Saved entries
════════════════════

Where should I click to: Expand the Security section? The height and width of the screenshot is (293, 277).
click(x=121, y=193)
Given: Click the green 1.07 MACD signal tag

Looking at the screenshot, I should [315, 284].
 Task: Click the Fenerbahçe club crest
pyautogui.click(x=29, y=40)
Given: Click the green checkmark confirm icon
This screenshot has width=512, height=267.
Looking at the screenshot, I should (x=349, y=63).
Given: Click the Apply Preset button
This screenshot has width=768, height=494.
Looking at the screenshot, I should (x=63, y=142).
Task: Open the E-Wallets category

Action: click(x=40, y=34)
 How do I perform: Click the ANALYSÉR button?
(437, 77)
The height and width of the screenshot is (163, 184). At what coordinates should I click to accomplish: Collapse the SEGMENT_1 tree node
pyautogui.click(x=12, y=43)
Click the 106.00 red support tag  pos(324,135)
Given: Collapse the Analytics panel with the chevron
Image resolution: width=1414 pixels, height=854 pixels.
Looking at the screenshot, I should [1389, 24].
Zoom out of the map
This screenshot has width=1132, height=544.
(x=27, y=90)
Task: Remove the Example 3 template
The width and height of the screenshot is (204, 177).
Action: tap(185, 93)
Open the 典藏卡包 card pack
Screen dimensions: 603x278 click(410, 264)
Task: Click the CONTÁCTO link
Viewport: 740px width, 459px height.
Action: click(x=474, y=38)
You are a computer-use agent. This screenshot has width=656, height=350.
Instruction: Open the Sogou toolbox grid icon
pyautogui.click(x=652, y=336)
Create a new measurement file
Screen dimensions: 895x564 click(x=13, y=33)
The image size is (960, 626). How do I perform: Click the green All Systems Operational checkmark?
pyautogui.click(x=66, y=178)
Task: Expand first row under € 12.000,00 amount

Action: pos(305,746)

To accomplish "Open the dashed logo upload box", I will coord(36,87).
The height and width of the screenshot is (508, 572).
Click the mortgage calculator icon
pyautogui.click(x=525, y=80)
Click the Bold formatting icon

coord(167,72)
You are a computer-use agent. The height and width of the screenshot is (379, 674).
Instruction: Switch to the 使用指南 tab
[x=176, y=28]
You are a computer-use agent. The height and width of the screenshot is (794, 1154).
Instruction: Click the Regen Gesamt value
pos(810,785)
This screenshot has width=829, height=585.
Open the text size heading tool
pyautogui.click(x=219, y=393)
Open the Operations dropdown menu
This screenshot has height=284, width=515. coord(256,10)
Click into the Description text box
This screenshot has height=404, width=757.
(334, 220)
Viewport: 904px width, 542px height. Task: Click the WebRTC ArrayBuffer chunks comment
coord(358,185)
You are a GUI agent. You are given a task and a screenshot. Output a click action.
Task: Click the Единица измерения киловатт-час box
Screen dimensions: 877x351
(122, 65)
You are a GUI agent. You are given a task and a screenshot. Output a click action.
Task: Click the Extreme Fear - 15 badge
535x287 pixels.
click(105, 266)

════════════════════

§ **Your assignment**:
All the lines above should appear again in the answer, exactly as written.

§ **Answer space**:
Where should I click to: Expand the Security section? The height and width of the screenshot is (293, 277).
click(x=121, y=193)
Given: Click the green 1.07 MACD signal tag

Looking at the screenshot, I should [315, 284].
 Task: Click the Fenerbahçe club crest
pyautogui.click(x=29, y=40)
Given: Click the green checkmark confirm icon
This screenshot has width=512, height=267.
Looking at the screenshot, I should (x=349, y=63).
Given: Click the Apply Preset button
This screenshot has width=768, height=494.
Looking at the screenshot, I should (x=63, y=142).
Task: Open the E-Wallets category

Action: click(x=40, y=34)
 How do I perform: Click the ANALYSÉR button?
(437, 77)
The height and width of the screenshot is (163, 184). At what coordinates should I click to accomplish: Collapse the SEGMENT_1 tree node
pyautogui.click(x=12, y=43)
Click the 106.00 red support tag  pos(324,135)
Given: Collapse the Analytics panel with the chevron
Image resolution: width=1414 pixels, height=854 pixels.
Looking at the screenshot, I should [1389, 24].
Zoom out of the map
This screenshot has width=1132, height=544.
(x=27, y=90)
Task: Remove the Example 3 template
The width and height of the screenshot is (204, 177).
Action: tap(185, 93)
Open the 典藏卡包 card pack
Screen dimensions: 603x278 click(410, 264)
Task: Click the CONTÁCTO link
Viewport: 740px width, 459px height.
Action: click(x=474, y=38)
You are a computer-use agent. This screenshot has width=656, height=350.
Instruction: Open the Sogou toolbox grid icon
pyautogui.click(x=652, y=336)
Create a new measurement file
Screen dimensions: 895x564 click(x=13, y=33)
The image size is (960, 626). How do I perform: Click the green All Systems Operational checkmark?
pyautogui.click(x=66, y=178)
Task: Expand first row under € 12.000,00 amount

Action: pos(305,746)

To accomplish "Open the dashed logo upload box", I will coord(36,87).
The height and width of the screenshot is (508, 572).
Click the mortgage calculator icon
pyautogui.click(x=525, y=80)
Click the Bold formatting icon

coord(167,72)
You are a computer-use agent. The height and width of the screenshot is (379, 674).
Instruction: Switch to the 使用指南 tab
[x=176, y=28]
You are a computer-use agent. The height and width of the screenshot is (794, 1154).
Instruction: Click the Regen Gesamt value
pos(810,785)
This screenshot has width=829, height=585.
Open the text size heading tool
pyautogui.click(x=219, y=393)
Open the Operations dropdown menu
This screenshot has height=284, width=515. coord(256,10)
Click into the Description text box
This screenshot has height=404, width=757.
(334, 220)
Viewport: 904px width, 542px height. Task: Click the WebRTC ArrayBuffer chunks comment
coord(358,185)
You are a GUI agent. You are given a task and a screenshot. Output a click action.
Task: Click the Единица измерения киловатт-час box
Screen dimensions: 877x351
(122, 65)
You are a GUI agent. You are given a task and a screenshot. Output a click action.
Task: Click the Extreme Fear - 15 badge
535x287 pixels.
click(105, 266)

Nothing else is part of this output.